Music & Dance to hold emergency meeting to plan for GTFF strike

Our GE’s are voting this week on authorizing a strike, probably starting week 6.

Presumably other deans are also planning on how to maintain undergraduate educative production – or at least pretend they are maintaining it – should the UO administration continue its quixotic effort to cut graduate students’ health insurance and real pay.

If you have info on other college’s strike planning please post an anonymous comment or send me the emails: uomatters at gmail.

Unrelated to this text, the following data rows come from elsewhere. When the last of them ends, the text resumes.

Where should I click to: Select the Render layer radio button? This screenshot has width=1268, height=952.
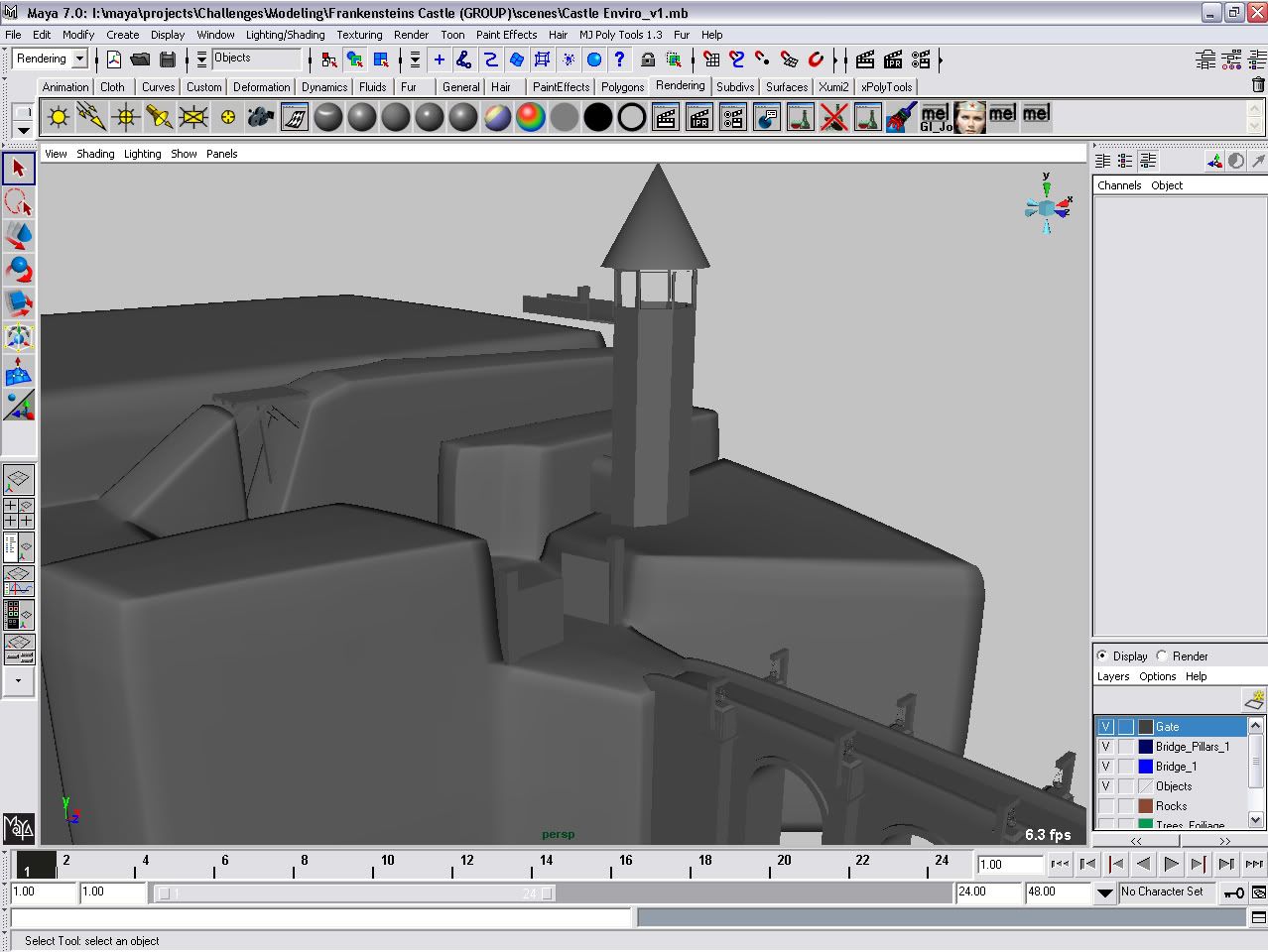click(1162, 655)
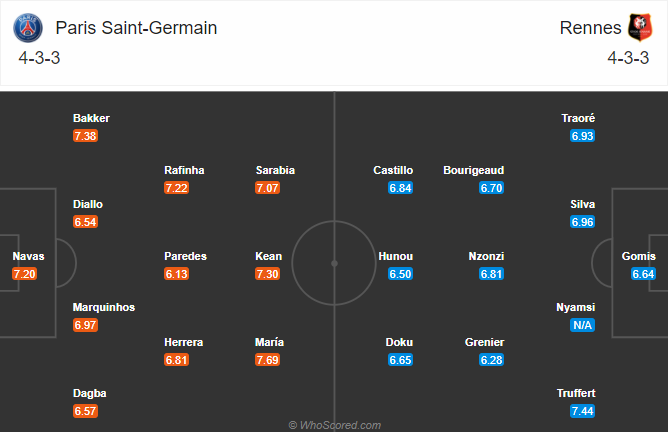Select Truffert's 7.44 rating badge
The width and height of the screenshot is (670, 432).
582,411
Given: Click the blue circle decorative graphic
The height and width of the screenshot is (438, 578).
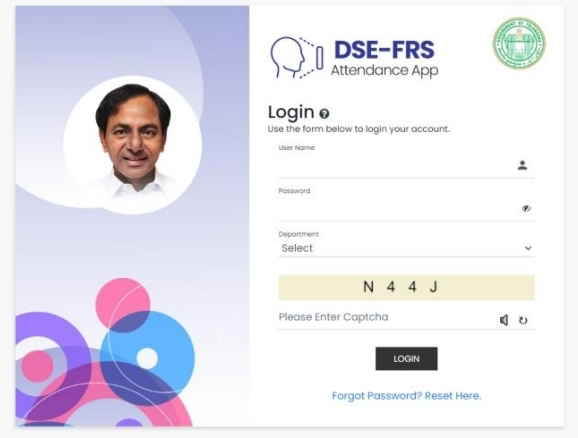Looking at the screenshot, I should pos(147,352).
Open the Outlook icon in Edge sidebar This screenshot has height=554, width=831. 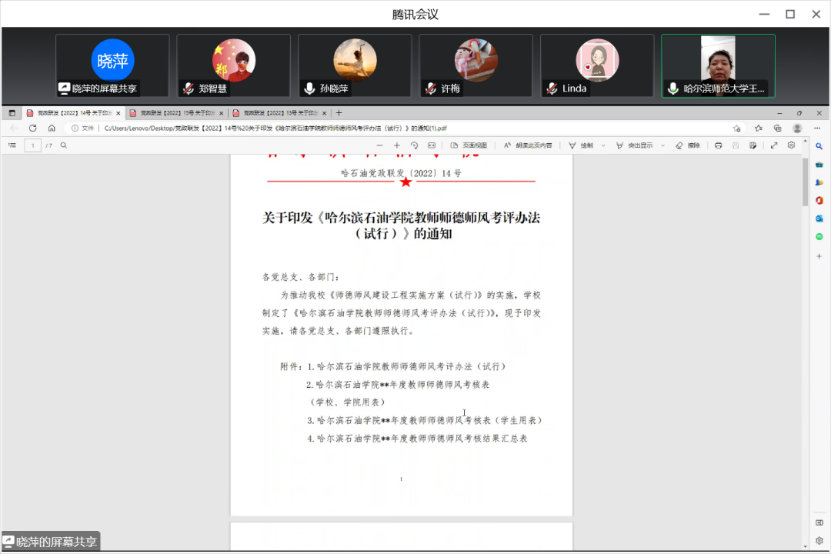[819, 218]
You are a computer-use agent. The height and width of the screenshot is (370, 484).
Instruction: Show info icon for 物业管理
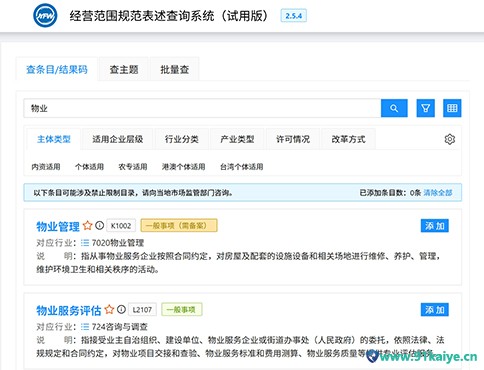point(99,226)
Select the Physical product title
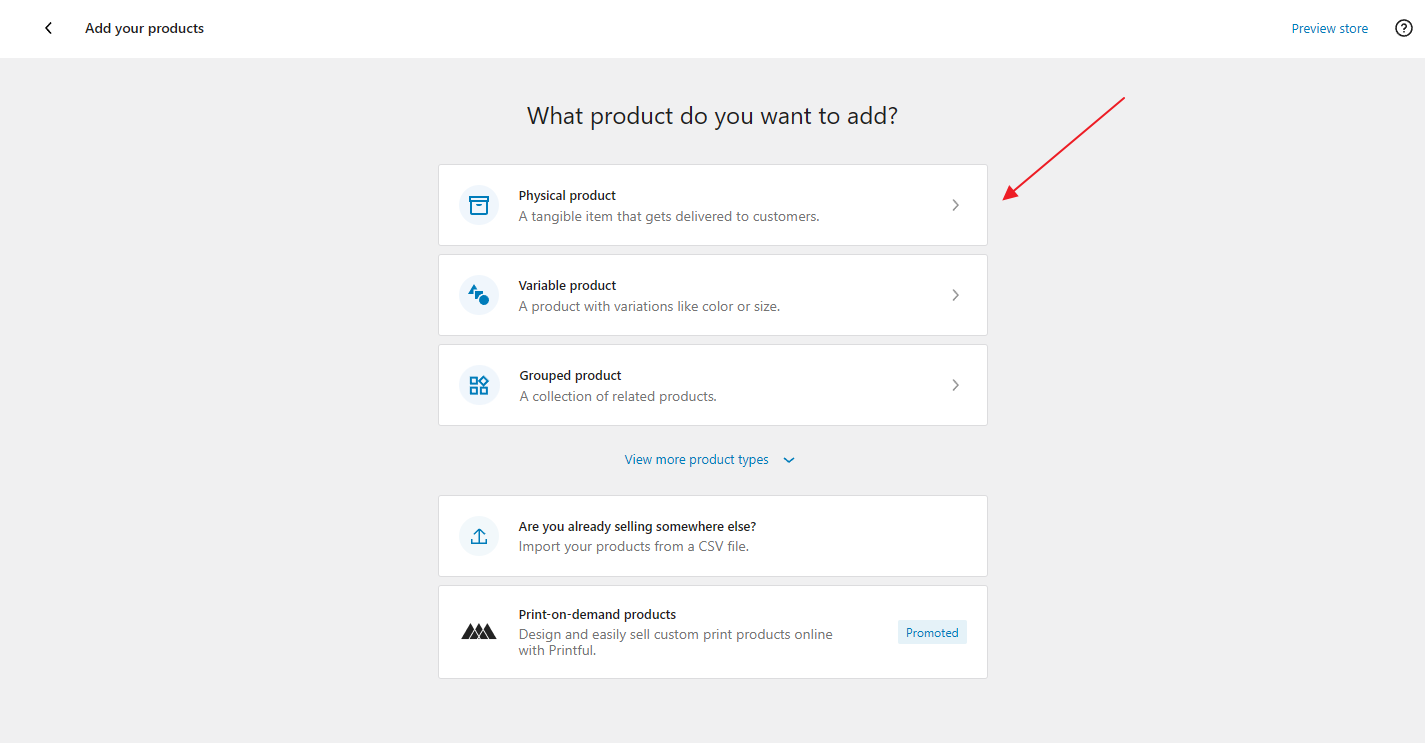This screenshot has width=1425, height=743. click(x=567, y=195)
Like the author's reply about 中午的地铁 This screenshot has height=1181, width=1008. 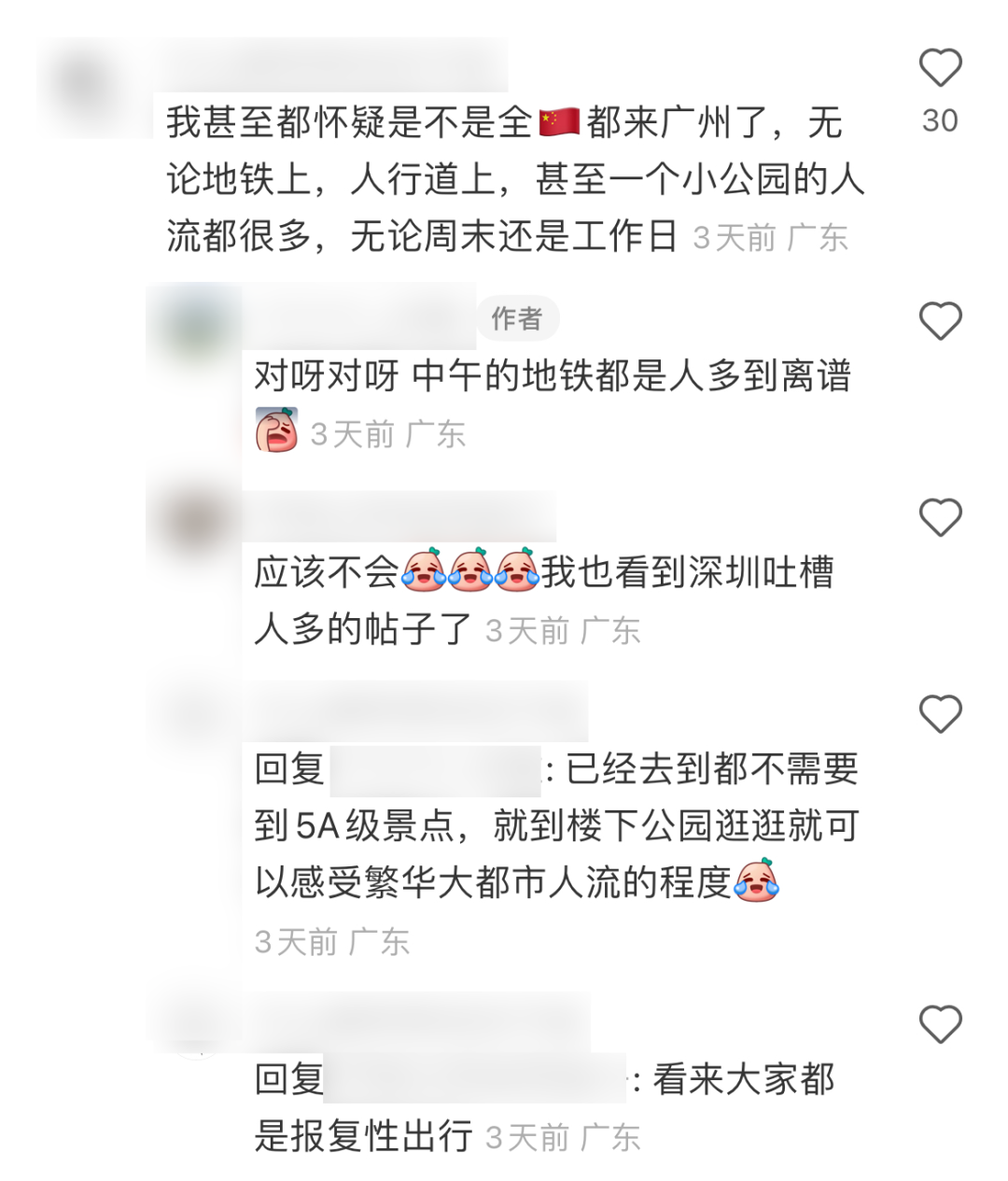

Tagged . Bookmark the permalink.

27 Responses to Music & Dance to hold emergency meeting to plan for GTFF strike

  1. It's classified. says:

    The Administration could help the state push for single-payer, then they wouldn’t have to worry about healthcare plans.

  2. Anon says:

    From the email:

    Dear Area Heads,

    I have been asked by Dean Madison-Cannon to chair the Academic Continuity Team in the SOMD. This team will coordinate the implementation of the Academic Council’s academic continuity plan for each school/college in the event of a GTFF strike, and will address the following:
    Determining which courses are affected by a disruption
    Appointing replacement or additional instructors of record
    Determining and communicating acceptable modifications to courses such as replacing class time with other instructional methods, changes to assignments and grading methods, and alternatives to office hours.
    Determining how to handle emergency grades, if they are used, for courses that serve as prerequisites, requirements, and for courses that have a minimum grade requirement or contribute to an overall GPA requirement.
    Developing and implementing communication plans to students, faculty and staff
    Developing and implementing student appeals processes
    Ongoing reporting to the Academic Council and the Office of the Provost regarding academic continuity plans and implementation

    I have identified the SOMD courses that are GE-led and will be the most affected in the event of a strike, and for some courses, I have identified the way in which the courses will be covered.

    I am asking Area Heads for the following information:
    Please identify faculty in your area (including yourself) who do not have a full workload for fall term.
    Please identify faculty in your area (including yourself) who are willing to volunteer their services during a strike even if they have a full workload.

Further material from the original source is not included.